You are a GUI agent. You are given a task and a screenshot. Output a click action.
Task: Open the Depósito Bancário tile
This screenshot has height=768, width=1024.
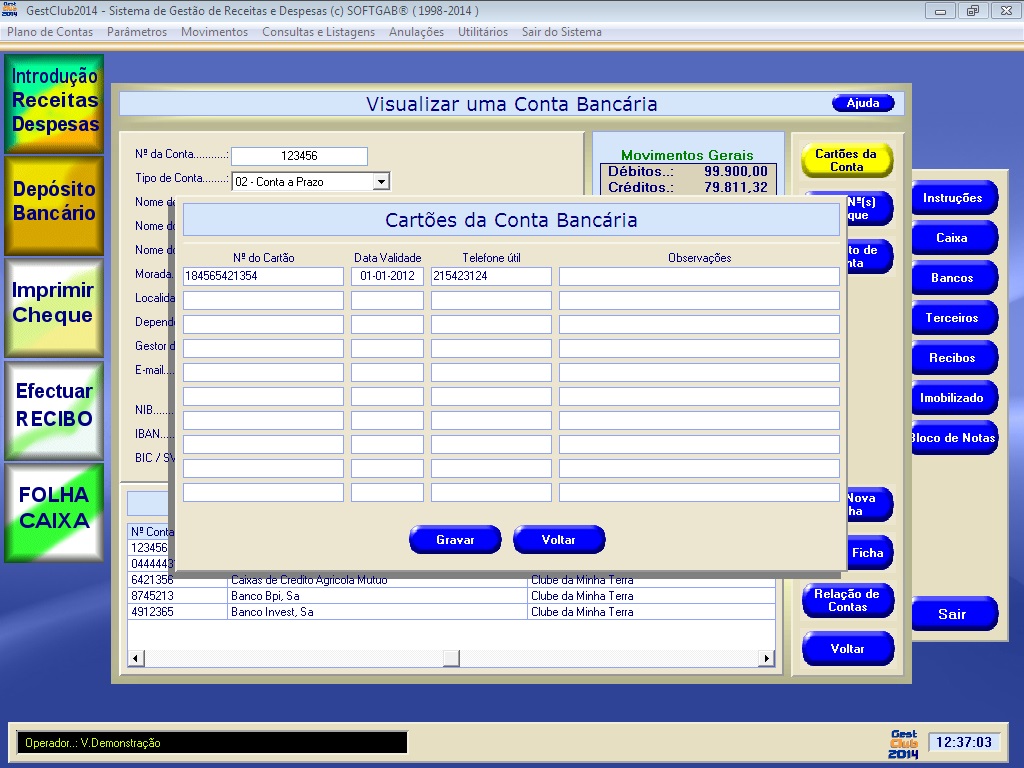tap(54, 204)
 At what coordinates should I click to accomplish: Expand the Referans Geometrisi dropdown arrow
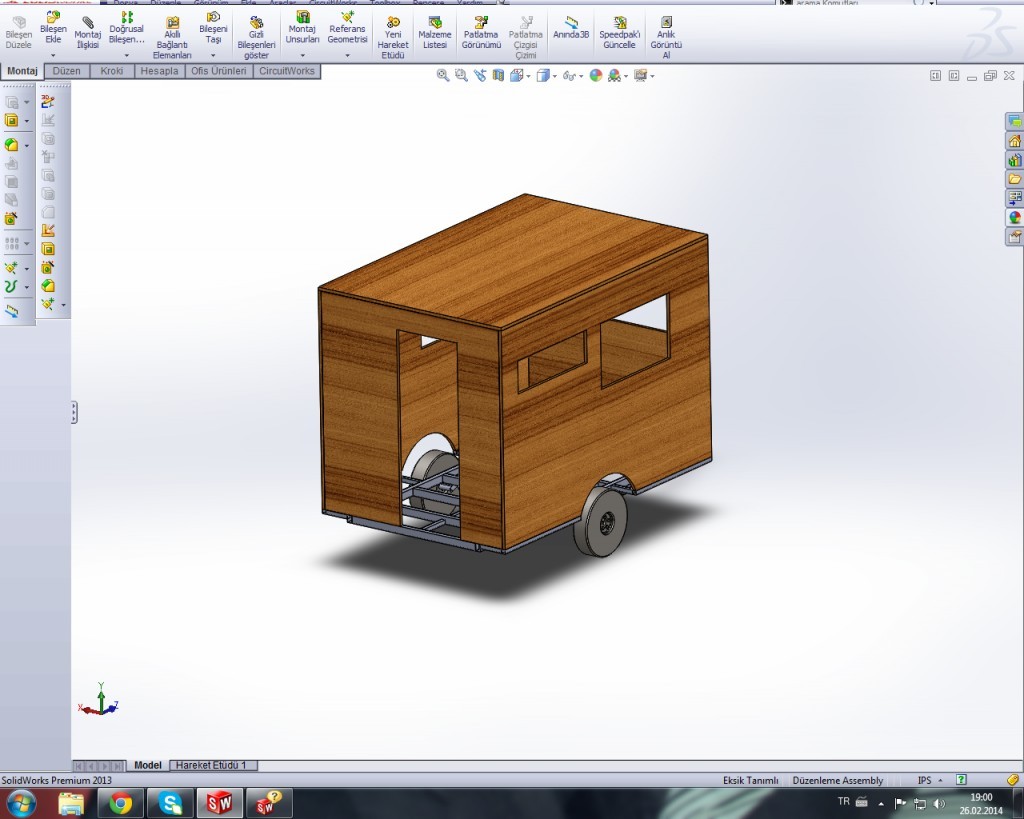(347, 56)
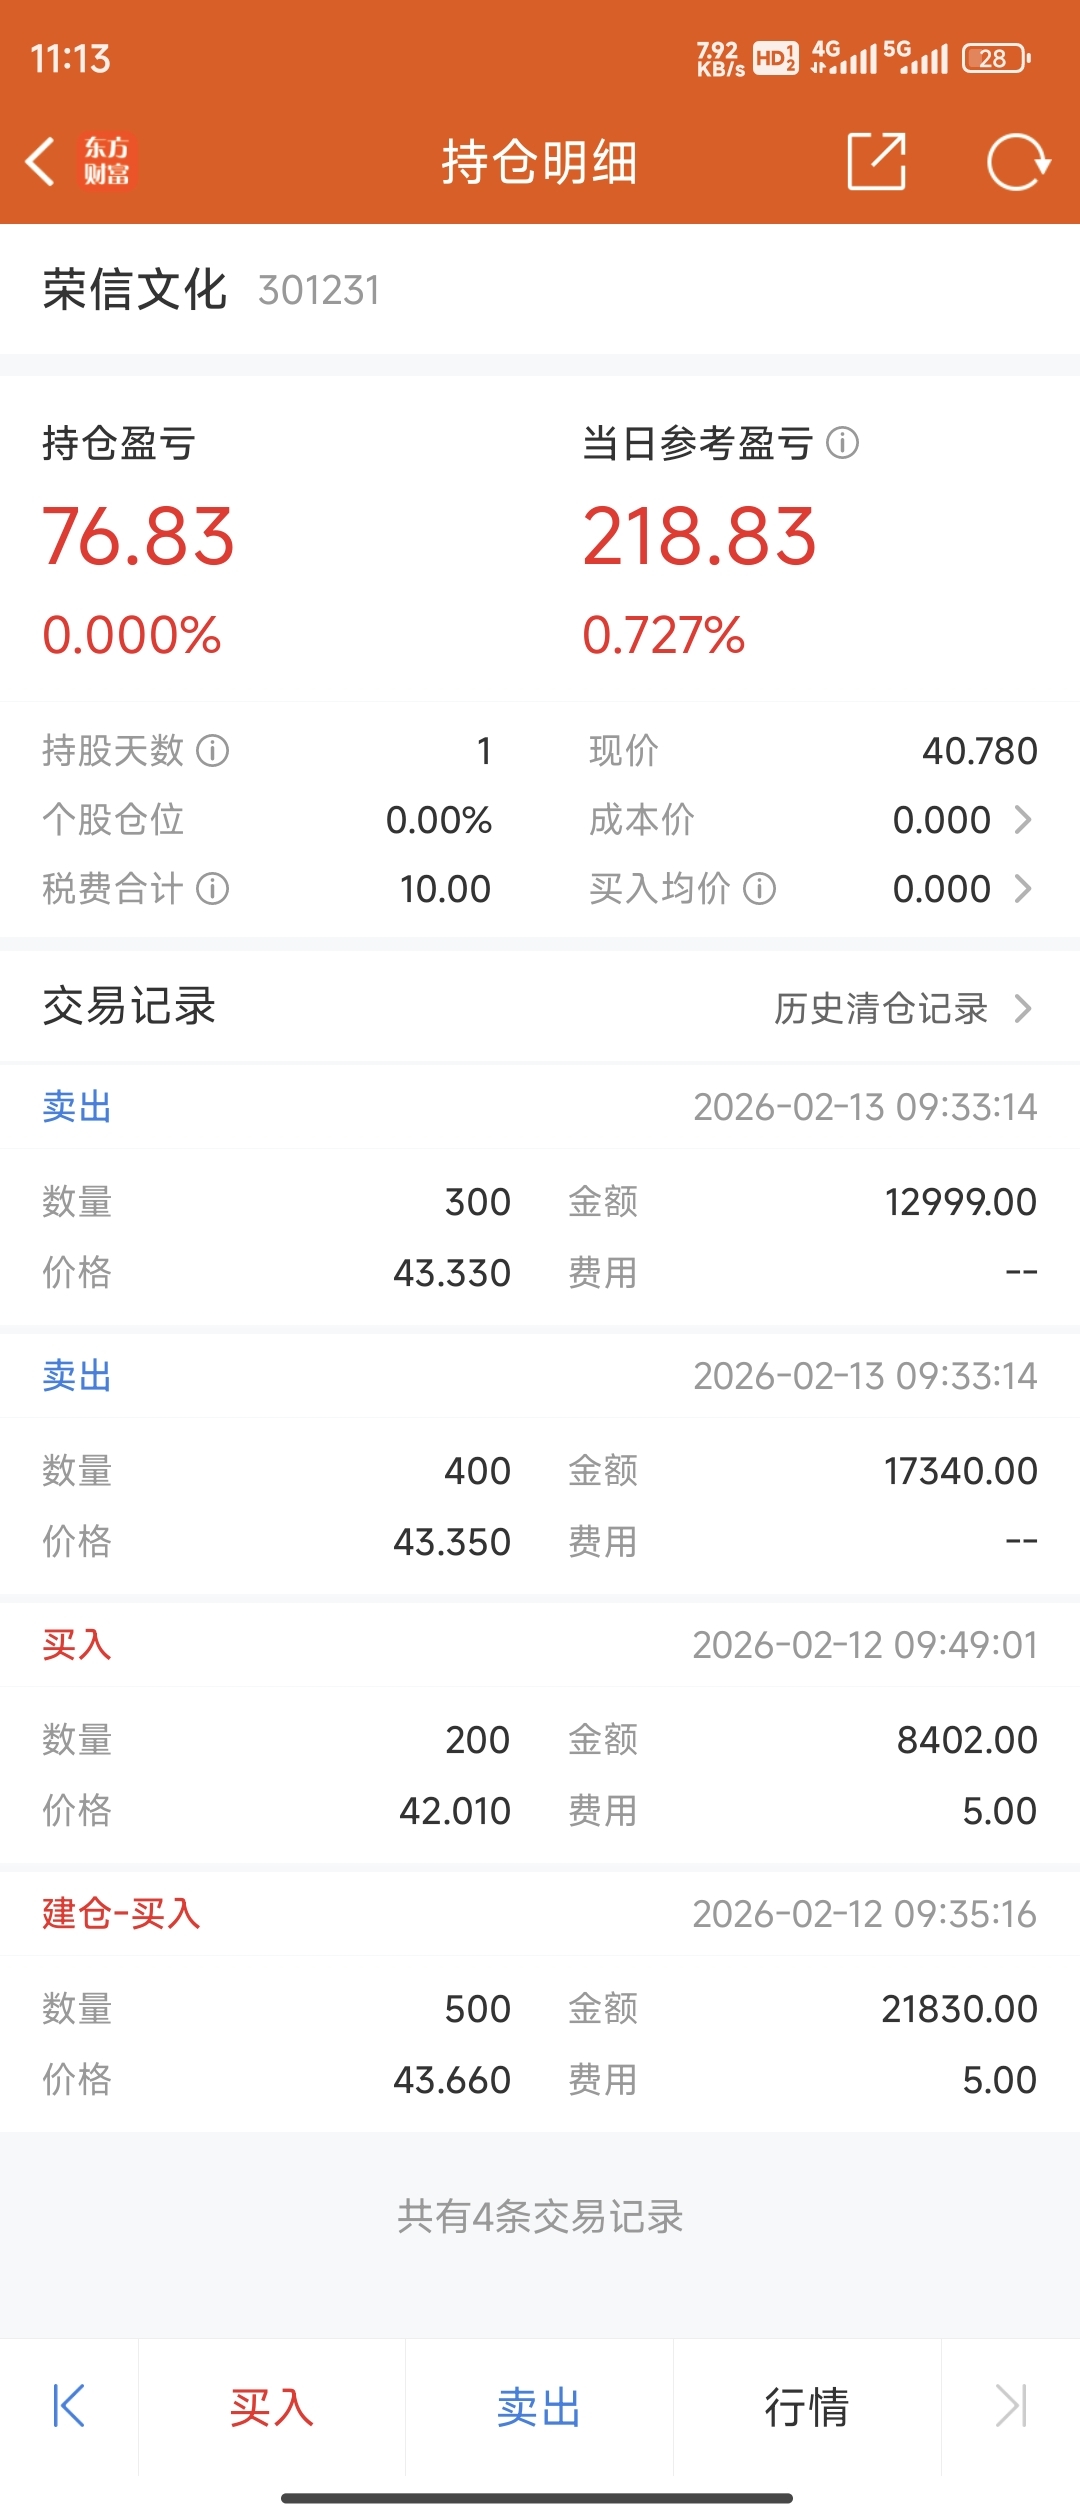Expand the 成本价 chevron
Viewport: 1080px width, 2520px height.
tap(1023, 820)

GOAL OF THE EXERCISE:
Rewrite all the items above with every "screenshot" changed to "screen capture" and nothing else altered. Leave out the pictures.

FULL RESPONSE:
You are a GUI agent. You are given a task and a screen capture. Output a click action.
Task: Open the Depósito Bancário tile
This screen capture has height=768, width=1024.
tap(54, 204)
 At what coordinates should I click to accomplish: Expand the Referans Geometrisi dropdown arrow
(347, 56)
Expand the 成本价 chevron
Viewport: 1080px width, 2520px height.
tap(1023, 820)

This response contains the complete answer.